Generalized Container Format Specification 1.0

Draft 2007-02-19

This draft version:
(link forthcoming)
Latest draft version:
(link forthcoming)
Previous draft version:
(none)
Contributors:
David Coté
Jon Noring (editor)
Lee Passey


1 Overview

1.1 Purpose

The Generalized Container Format (GCF) is an open specification for encapsulating one or more Digital Renditions of one or more Publications into a single, compressed file (hereafter referred to as the “Container”.) The Container is a convenient mechanism for the digital storage, transmission, and distribution of Publications of all kinds — it is quite generic, not specific to any particular Digital Rendition format. Nor is the Container limited to only text-based publications — it may be used for other types of content such as audio and video.

The Container also permits the encryption of component files by Digital Rights Management (DRM) systems which control user access to the content contained within a Container. This specification does not specify particular DRM technologies or systems which may be applied to the Container, but rather specifies the encryption mechanism which such systems may utilize.

1.2 Compatibility With the IDPF OEBPS Container Format

This specification is a generalization of the IDPF OEBPS Container Format 1.0 Specification (IDPF/OCF). The IDPF/OCF describes a ZIP-based format for encapsulating an OEBPS Publication plus optional renditions of that OEBPS Publication in other formats.

The primary difference between GCF and IDPF/OCF is that this specification does not require a Container to include an OEBPS Publication. The IDPF/OCF requirement for an OEBPS Publication is suitable for its designed application, that of a transport and archive format for OEBPS publications, but may limit the options available to publishers and content creators.

In addition, it is possible for a Container meeting this specification to include multiple, independent Publications, with one or more Digital Renditions for each Publication. This allows publishers and creators greater flexibility in digital distribution of their Publications to users.
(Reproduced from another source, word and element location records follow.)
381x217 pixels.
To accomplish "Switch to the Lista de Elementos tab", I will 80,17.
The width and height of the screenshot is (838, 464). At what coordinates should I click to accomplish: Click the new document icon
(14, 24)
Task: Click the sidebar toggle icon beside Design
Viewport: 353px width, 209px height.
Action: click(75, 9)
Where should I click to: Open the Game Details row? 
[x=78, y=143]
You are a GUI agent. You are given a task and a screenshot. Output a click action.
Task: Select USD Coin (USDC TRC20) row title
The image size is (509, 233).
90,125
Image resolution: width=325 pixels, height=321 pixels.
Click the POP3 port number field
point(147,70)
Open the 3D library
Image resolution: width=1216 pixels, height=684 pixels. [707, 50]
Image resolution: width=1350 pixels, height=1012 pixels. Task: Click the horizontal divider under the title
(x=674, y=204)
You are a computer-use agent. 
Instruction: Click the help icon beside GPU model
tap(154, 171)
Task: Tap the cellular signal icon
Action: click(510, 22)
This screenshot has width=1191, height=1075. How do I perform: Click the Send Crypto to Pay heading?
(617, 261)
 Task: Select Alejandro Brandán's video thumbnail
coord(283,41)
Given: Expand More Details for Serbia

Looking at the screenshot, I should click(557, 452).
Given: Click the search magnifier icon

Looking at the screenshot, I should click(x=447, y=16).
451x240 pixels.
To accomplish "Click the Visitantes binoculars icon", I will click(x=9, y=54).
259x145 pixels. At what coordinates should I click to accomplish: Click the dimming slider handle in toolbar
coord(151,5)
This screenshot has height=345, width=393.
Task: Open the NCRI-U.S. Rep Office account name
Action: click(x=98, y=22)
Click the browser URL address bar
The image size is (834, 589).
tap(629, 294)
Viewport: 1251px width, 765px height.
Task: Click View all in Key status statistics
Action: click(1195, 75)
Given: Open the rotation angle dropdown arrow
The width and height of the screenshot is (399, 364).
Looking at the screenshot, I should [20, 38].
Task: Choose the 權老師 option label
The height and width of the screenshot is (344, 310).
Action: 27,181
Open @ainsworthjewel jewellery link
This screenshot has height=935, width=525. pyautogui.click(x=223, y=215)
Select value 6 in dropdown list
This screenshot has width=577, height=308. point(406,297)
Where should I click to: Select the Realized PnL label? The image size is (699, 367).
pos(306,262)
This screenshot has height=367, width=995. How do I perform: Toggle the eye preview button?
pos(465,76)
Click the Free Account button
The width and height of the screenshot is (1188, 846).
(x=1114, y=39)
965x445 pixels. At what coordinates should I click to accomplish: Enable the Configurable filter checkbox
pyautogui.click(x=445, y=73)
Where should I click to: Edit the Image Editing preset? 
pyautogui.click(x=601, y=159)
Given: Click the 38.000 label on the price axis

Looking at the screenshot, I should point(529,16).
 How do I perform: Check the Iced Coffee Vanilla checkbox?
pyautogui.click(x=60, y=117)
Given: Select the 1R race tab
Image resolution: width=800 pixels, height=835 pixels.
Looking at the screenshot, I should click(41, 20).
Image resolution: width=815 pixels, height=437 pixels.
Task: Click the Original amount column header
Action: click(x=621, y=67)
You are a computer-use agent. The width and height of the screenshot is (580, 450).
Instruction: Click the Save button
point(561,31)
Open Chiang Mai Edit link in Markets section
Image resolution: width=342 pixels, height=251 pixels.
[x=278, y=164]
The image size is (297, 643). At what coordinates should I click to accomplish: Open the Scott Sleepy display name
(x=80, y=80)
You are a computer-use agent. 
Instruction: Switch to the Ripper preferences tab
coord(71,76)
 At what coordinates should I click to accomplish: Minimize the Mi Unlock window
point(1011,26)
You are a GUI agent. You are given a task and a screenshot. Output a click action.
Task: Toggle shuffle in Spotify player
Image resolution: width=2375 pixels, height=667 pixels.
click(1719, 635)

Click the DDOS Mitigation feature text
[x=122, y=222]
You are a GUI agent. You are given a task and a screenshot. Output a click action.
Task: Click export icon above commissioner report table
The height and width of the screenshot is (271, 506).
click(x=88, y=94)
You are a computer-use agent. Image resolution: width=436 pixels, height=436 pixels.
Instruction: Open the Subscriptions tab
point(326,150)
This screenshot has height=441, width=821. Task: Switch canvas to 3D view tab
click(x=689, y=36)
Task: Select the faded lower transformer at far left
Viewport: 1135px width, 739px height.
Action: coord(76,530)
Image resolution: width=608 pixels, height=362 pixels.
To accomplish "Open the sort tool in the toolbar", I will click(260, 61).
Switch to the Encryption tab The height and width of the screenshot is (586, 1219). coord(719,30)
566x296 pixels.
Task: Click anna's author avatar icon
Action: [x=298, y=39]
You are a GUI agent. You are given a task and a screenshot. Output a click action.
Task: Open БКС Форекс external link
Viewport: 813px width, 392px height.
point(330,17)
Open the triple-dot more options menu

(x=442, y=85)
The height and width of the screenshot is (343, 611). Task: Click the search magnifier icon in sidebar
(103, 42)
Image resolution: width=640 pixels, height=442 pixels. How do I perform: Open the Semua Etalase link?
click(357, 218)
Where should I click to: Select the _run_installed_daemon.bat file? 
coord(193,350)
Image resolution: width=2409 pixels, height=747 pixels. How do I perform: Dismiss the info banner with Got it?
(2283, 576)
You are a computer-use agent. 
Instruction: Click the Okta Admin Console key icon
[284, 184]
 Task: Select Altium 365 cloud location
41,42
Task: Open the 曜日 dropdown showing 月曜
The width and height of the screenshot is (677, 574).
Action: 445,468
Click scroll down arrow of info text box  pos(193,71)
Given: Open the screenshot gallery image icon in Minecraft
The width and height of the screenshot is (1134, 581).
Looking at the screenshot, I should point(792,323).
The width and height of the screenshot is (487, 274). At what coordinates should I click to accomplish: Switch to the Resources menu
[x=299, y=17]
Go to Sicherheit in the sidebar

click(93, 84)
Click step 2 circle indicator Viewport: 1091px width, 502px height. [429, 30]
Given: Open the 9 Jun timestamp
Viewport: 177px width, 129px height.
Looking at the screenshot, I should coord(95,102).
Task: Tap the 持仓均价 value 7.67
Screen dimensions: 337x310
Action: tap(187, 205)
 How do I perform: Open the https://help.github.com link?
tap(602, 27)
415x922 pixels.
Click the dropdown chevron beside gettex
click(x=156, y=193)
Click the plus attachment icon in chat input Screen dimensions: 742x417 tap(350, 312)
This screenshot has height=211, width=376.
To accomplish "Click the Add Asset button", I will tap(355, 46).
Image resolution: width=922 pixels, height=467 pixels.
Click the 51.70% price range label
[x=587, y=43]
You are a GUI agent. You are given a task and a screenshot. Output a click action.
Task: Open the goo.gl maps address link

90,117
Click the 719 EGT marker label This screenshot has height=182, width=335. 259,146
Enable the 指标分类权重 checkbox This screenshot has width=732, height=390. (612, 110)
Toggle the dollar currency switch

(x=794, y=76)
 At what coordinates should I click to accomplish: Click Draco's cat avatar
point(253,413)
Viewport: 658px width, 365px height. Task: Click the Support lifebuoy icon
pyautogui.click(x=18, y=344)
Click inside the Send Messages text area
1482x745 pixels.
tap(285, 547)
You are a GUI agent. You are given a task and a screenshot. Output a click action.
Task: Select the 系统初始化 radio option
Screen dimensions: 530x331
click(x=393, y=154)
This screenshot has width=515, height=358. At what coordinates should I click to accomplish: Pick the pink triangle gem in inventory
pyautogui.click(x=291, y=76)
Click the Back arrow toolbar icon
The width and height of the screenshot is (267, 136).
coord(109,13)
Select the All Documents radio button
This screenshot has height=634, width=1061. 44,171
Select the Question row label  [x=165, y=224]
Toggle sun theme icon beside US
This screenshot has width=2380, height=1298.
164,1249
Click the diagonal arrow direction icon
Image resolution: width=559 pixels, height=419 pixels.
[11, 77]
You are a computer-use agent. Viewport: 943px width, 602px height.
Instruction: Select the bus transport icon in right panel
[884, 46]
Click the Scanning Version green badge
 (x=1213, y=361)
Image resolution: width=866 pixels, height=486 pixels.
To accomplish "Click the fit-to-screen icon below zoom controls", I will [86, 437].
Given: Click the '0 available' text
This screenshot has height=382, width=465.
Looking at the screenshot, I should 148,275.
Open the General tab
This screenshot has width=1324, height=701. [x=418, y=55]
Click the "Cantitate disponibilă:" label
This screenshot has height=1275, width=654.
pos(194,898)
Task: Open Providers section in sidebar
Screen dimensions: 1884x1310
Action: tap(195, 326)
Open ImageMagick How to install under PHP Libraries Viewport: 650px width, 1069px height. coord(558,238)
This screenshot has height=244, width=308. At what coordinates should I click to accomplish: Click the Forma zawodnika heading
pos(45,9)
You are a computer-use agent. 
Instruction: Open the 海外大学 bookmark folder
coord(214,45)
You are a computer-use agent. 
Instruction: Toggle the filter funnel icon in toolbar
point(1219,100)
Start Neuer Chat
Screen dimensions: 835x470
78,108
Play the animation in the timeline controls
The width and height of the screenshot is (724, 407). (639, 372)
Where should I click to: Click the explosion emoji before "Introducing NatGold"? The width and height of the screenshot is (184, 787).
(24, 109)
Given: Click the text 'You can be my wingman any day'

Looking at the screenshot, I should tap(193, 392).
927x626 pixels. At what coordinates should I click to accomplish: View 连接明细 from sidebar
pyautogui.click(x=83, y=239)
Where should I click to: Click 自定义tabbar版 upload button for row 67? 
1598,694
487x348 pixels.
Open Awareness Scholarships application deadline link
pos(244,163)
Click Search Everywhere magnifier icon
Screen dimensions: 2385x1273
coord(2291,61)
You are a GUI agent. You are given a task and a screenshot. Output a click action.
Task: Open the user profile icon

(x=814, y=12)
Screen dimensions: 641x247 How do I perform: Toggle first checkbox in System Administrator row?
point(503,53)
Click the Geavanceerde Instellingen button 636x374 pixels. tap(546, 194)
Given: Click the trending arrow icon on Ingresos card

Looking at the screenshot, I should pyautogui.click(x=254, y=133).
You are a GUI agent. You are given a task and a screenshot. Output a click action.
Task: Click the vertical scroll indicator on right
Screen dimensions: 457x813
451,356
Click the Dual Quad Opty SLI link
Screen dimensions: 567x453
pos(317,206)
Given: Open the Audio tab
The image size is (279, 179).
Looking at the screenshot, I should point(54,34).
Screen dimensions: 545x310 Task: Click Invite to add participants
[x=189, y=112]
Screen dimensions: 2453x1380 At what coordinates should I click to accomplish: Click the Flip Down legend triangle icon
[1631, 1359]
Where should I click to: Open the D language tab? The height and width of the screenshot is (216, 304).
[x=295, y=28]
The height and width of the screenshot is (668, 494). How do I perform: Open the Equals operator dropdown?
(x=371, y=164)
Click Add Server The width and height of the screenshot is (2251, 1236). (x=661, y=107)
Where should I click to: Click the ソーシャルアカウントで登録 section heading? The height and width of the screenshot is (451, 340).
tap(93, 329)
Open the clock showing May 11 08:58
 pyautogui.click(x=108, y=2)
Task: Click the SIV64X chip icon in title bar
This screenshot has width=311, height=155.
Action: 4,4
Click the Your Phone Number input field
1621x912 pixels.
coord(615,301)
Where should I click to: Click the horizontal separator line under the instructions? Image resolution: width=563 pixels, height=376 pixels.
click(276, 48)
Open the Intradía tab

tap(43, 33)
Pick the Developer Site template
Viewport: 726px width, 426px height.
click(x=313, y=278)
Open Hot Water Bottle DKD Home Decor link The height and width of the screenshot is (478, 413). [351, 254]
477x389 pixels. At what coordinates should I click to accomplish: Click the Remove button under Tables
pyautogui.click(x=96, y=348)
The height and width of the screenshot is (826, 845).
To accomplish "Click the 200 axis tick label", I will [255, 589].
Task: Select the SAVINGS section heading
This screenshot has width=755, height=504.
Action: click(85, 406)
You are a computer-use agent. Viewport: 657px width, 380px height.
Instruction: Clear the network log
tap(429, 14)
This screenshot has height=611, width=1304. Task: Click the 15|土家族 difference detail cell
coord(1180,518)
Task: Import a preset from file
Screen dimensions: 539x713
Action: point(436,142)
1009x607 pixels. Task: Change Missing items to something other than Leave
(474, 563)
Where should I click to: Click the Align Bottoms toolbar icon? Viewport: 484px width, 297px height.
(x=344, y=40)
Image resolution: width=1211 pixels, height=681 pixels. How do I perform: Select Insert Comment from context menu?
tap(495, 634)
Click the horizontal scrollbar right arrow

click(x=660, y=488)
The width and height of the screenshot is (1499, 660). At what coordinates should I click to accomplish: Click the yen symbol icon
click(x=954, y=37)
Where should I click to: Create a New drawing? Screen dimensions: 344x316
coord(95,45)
One fundamental design goal for GCF is that any conforming IDPF/OCF Container also conforms to this specification, a goal which has been achieved. It is strongly recommended, however, that IDPF/OCF Containers minimally include the container-level identifier gcf:id per the requirements of this specification — using any of the GCF Namespace attributes in META-INF/container.xml does not break conformity to the IDPF/OCF Specification.

2 Conventions, Definitions and Resources

2.1 Normative Edition

The normative edition of this specification is the XHTML 1.1 document located at (To be added).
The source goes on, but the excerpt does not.